Reproduce each of the items below word for word, and leave the pictures out of your copy.
::: Data section :::
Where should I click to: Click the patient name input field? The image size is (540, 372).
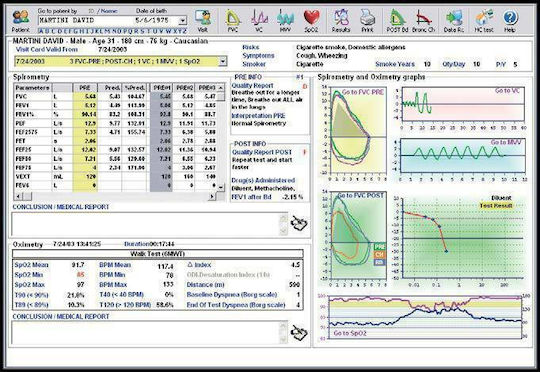[85, 20]
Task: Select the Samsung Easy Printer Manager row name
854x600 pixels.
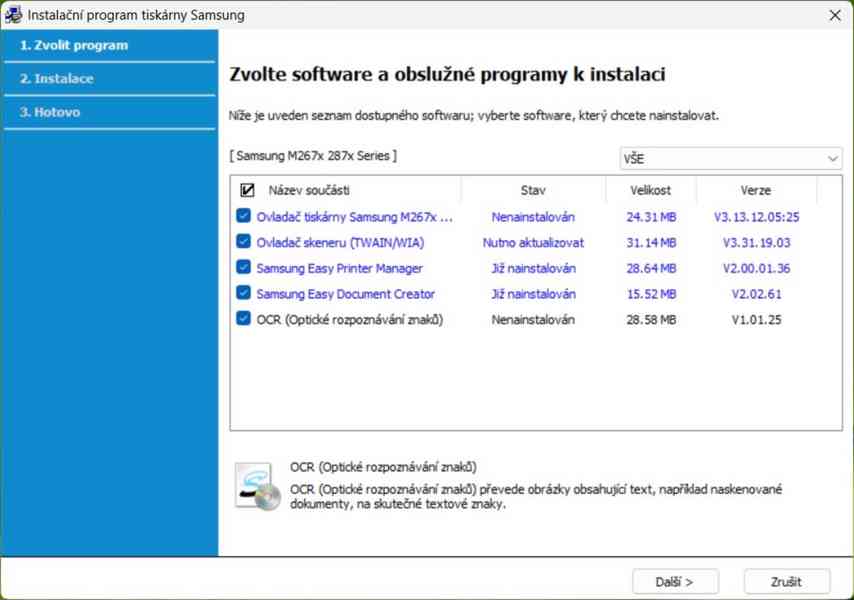Action: click(x=339, y=268)
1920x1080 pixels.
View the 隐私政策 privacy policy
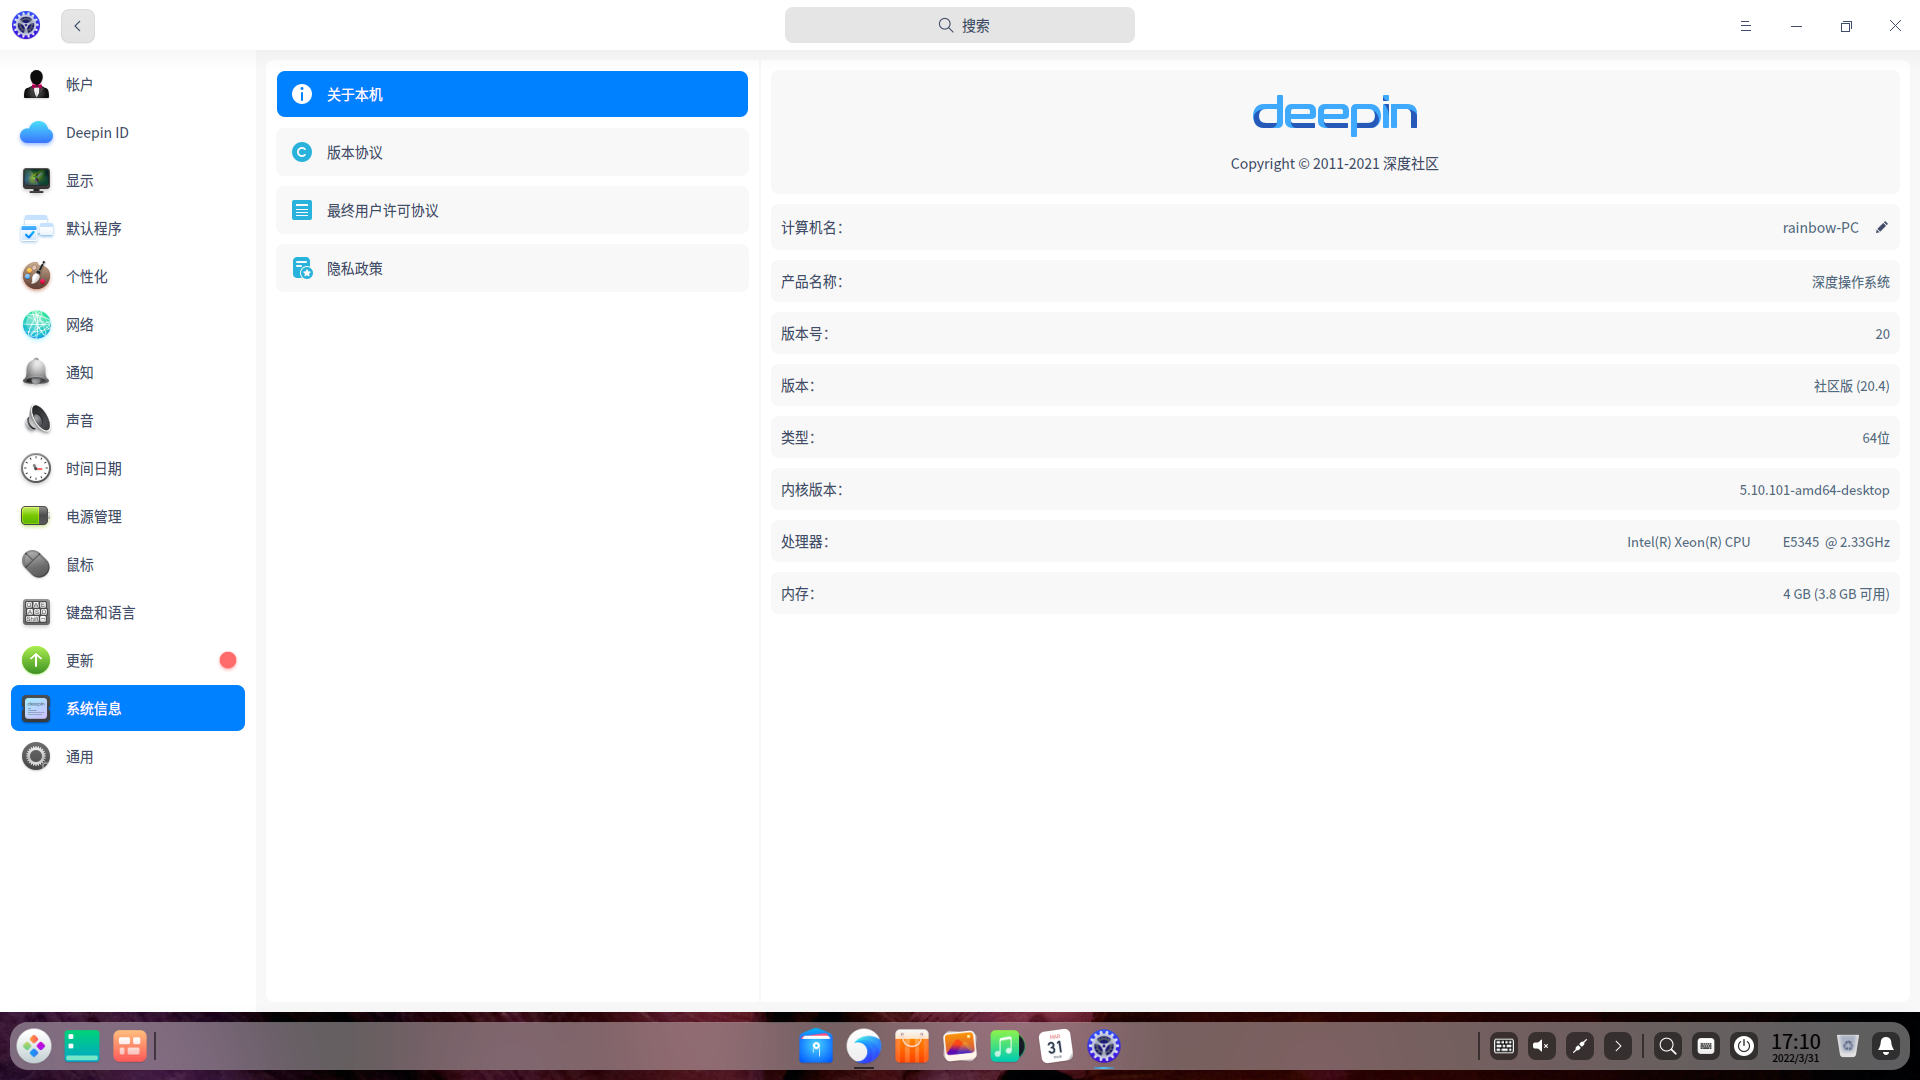(512, 268)
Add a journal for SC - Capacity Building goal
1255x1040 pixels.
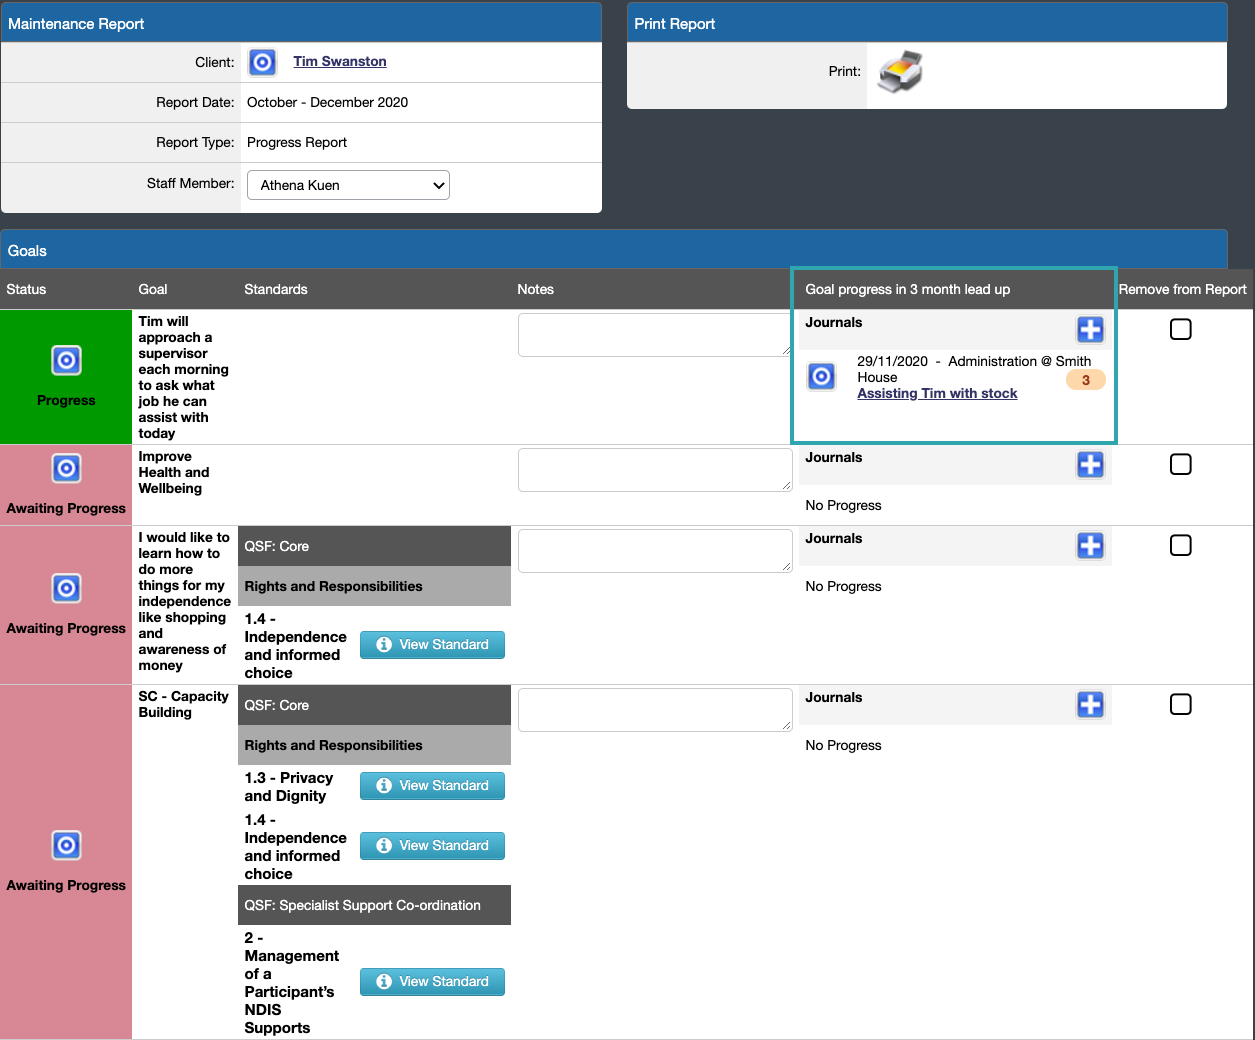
:::
The solution:
Where should I click to: Click the patient name input field? The image size is (540, 372).
[85, 20]
Task: Select the Samsung Easy Printer Manager row name
854x600 pixels.
Action: click(x=339, y=268)
1920x1080 pixels.
View the 隐私政策 privacy policy
(512, 268)
Add a journal for SC - Capacity Building goal
1255x1040 pixels.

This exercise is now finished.